Filling in the Time

Well, I finished everything on my finishing list except the crochet project. And then after Sunday the urge to finish suddenly vanished and I had a bout of startitis, beginning a pair of Firestarters in what may be my new favourite sock yarn: The Knittery Chubby Sock, and a teapot cosy from Yarn #6.

But to be honest, nothing is thrilling me right now. Those two little pawls haven’t arrived yet, so I have a $800+ loom sitting on the workroom floor, unusable but taunting me with possibilities. The loom took ten days to arrive so I feel I need to allow ten days for the pawls before ringing the shop and seeing if anything has gone amiss. That means Friday.

If they do arrive Friday I’ll still have to wait to use the loom. This weekend we’ll be hiring a trailer so we can move some furniture. I’ll be too busy and exhausted to weave. The following weekend I’m off to a convention in Canberra. The depressing thought that I won’t get to play with my new loom until six weeks after ordering it had me feeling a bit down these last few days, so I started trawling the web for inspiration. In particular, clever things to do with an Ashford Knitters Loom in case those pawls have gone astray and I have yet more waiting to do.

I found this and this. Both use pick-up sticks. (I need to get/make me some of those.) There doesn’t seem to be a whole lot of information on using pick-up sticks on the web, but that may be because I hadn’t found the magic combination of words to search with on google.

I’ve also been dipping into my weaving books. My knowledge of weaving is so patchy. Sometimes what I read is almost annoyingly familiar and basic, sometimes it’s utter mumbo-jumbo. But when I went back to the general weaving book I bought a year or so, suddenly I was having little light bulb moments, thinking ‘I’ve heard of this!’ or ‘So that’s what it looks like!’ or ‘So that’s how you do that!’ and the inevitable ‘Hmm. I wonder if I could use that technique to make something a bit more attractive than the example project’.

Tabby (plain) weave is starting to look a bit boring. I want to try overshot and huck lace and double weave. And I keep looking at yarn intended for knitting and crochet projects and thinking ‘I wonder if I could weave something with that’.

Those pawls better arrive soon, or my poor head is going to explode.

2 thoughts on “Filling in the Time

  1. just an idea – could you cannibalise your knitters loom for parts until the extras arrive from ashford? Some of the looms at Tafe are ashford 4-shafts and they look to use the same pawls as my standard rigid heddle loom does. Or did ashford do something new and tricky with the parts for the knitters loom??

    Oh – and I understand your pain to get going on the 4-shaft. I *love* weaving twills 🙂 At the end of the semester I think I may have to upgrade. (I am searching rather unsuccessfully for second hand looms. I envy your brand new one!)

    I'm moving up to melbourne in a month or so and plan to start attending the S&W guild – any chance I'll see you there?

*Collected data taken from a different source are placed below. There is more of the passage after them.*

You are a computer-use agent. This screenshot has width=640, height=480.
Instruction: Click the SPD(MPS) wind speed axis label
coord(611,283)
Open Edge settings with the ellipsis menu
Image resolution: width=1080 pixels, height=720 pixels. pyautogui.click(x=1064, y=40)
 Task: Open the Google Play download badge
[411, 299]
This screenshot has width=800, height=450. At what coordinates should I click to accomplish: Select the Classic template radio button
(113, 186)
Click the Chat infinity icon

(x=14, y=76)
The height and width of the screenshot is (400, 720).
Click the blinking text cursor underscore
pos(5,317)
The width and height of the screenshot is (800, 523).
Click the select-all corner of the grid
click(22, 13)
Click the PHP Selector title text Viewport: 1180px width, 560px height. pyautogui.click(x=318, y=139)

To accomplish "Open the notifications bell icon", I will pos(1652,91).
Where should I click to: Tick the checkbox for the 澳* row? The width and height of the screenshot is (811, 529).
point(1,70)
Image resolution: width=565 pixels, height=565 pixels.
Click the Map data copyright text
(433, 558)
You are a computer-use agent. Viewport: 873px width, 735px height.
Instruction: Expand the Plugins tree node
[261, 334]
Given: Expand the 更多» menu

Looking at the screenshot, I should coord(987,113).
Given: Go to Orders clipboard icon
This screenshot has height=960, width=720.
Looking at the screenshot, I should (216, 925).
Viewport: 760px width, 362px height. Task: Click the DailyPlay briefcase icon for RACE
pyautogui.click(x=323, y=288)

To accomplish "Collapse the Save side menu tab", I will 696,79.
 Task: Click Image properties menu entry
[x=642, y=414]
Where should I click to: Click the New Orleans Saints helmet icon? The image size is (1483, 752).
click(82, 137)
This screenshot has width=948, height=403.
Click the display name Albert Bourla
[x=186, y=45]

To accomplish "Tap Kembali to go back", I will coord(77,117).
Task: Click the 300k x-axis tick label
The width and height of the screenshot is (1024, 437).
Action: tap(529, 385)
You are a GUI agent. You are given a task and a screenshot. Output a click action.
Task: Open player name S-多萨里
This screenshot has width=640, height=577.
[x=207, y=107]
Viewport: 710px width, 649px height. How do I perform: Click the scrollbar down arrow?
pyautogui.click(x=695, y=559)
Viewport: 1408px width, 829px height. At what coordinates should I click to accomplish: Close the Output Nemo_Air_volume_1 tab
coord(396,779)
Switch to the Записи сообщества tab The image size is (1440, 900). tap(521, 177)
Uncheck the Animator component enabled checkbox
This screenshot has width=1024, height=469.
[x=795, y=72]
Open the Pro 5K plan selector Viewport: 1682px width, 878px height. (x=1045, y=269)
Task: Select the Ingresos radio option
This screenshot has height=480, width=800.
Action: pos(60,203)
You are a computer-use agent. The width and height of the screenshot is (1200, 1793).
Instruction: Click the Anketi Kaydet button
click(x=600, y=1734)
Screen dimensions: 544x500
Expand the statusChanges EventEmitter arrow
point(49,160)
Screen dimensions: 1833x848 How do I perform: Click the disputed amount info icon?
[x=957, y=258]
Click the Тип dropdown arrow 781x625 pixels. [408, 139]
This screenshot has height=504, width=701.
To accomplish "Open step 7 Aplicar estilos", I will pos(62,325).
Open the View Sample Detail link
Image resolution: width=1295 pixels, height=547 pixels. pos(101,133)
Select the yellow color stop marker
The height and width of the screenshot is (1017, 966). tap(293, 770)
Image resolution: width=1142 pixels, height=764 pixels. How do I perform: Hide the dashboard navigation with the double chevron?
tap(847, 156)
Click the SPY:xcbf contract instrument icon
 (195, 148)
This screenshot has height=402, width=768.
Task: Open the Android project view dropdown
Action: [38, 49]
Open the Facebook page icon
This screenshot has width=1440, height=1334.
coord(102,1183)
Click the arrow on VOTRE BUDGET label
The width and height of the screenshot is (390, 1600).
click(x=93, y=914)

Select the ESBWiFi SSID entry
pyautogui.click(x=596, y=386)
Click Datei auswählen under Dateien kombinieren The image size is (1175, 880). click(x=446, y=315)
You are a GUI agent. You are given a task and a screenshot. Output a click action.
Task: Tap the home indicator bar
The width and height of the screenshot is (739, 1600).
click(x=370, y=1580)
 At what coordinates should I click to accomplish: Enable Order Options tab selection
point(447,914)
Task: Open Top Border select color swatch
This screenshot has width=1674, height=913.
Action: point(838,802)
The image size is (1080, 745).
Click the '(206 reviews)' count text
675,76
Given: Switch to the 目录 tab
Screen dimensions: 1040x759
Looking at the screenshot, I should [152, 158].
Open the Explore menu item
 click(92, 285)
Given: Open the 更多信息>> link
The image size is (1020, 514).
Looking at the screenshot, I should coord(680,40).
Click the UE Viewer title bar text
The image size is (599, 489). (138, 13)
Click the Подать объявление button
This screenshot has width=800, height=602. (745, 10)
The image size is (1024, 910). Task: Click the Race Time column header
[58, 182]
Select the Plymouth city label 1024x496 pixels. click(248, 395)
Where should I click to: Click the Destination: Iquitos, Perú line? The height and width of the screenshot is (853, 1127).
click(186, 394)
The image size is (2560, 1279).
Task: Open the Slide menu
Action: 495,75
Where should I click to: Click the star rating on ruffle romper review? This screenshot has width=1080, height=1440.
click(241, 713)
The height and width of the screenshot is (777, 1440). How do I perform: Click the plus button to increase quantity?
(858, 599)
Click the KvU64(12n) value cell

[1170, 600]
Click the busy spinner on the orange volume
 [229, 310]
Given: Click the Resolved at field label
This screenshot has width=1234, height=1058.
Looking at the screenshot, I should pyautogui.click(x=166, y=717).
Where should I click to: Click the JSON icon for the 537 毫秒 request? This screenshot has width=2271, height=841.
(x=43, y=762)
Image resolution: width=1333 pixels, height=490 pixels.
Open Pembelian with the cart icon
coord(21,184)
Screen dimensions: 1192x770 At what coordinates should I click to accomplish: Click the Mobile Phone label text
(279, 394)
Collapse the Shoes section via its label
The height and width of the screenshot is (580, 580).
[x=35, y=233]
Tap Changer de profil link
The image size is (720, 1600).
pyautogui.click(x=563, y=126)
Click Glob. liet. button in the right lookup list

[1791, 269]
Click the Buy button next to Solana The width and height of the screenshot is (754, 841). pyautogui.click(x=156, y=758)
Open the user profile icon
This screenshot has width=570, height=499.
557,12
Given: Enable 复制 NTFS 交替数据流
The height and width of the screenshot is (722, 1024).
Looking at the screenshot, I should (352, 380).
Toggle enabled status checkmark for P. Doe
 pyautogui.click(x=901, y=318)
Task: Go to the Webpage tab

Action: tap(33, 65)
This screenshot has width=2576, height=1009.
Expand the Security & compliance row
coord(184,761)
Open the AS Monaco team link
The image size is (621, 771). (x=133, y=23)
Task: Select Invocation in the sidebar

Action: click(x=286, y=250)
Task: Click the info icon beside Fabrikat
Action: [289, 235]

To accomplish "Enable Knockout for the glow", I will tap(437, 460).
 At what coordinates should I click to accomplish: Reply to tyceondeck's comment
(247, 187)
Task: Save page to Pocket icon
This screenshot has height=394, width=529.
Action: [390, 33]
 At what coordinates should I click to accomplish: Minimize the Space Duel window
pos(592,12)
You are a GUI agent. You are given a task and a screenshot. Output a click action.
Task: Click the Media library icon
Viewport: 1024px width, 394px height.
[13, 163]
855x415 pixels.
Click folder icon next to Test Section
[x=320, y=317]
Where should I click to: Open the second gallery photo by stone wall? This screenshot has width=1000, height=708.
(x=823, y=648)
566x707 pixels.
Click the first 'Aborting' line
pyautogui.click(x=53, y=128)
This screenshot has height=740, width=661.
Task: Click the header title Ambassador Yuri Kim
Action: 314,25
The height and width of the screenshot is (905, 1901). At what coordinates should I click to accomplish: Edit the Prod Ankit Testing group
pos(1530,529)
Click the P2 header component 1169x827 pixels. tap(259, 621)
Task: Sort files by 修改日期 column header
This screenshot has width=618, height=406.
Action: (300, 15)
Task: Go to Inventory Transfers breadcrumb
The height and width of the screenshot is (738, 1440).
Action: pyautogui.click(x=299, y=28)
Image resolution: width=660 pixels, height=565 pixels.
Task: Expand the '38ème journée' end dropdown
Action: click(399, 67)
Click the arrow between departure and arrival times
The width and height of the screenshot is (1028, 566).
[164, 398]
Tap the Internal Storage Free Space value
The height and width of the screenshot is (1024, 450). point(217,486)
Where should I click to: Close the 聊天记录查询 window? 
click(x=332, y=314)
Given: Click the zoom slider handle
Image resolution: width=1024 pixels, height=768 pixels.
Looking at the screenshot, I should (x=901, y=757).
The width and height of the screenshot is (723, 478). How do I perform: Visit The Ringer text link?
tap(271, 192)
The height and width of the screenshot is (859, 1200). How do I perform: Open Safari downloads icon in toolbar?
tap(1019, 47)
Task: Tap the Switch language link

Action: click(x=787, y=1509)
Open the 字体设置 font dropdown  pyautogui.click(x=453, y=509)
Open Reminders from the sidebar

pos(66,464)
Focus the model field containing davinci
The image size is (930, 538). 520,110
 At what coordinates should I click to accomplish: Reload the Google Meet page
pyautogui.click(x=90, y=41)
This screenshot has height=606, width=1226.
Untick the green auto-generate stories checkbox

  2. I did consider cannibalising the Knitter’s Loom, but decided to wait because if I broke something I wouldn’t have the RH Loom to satisfy any weaving cravings.

    I also considered making pawls out of wood or getting the beau to fashion some from metal, but the rachets are plastic and could be damaged.

    Now that I have them, I can see the pawls are quite different between the looms, too.

    Good luck finding a second hand loom. I gave up looking for one, but out of impatience, mostly. I wasn’t trying particularly hard, and should have rung the Guild. Turns out there’s another loom company in Australia – Noble Looms – that I could have investigated, though I am happy with buying the Ashford.

    You might see me at the Guild if you come along to the Sunday get-togethers. First Sunday of the month, 11-3. I won’t be making the next one, but hopefully the one after. And I’m hoping they do a Summer School weaving class, too.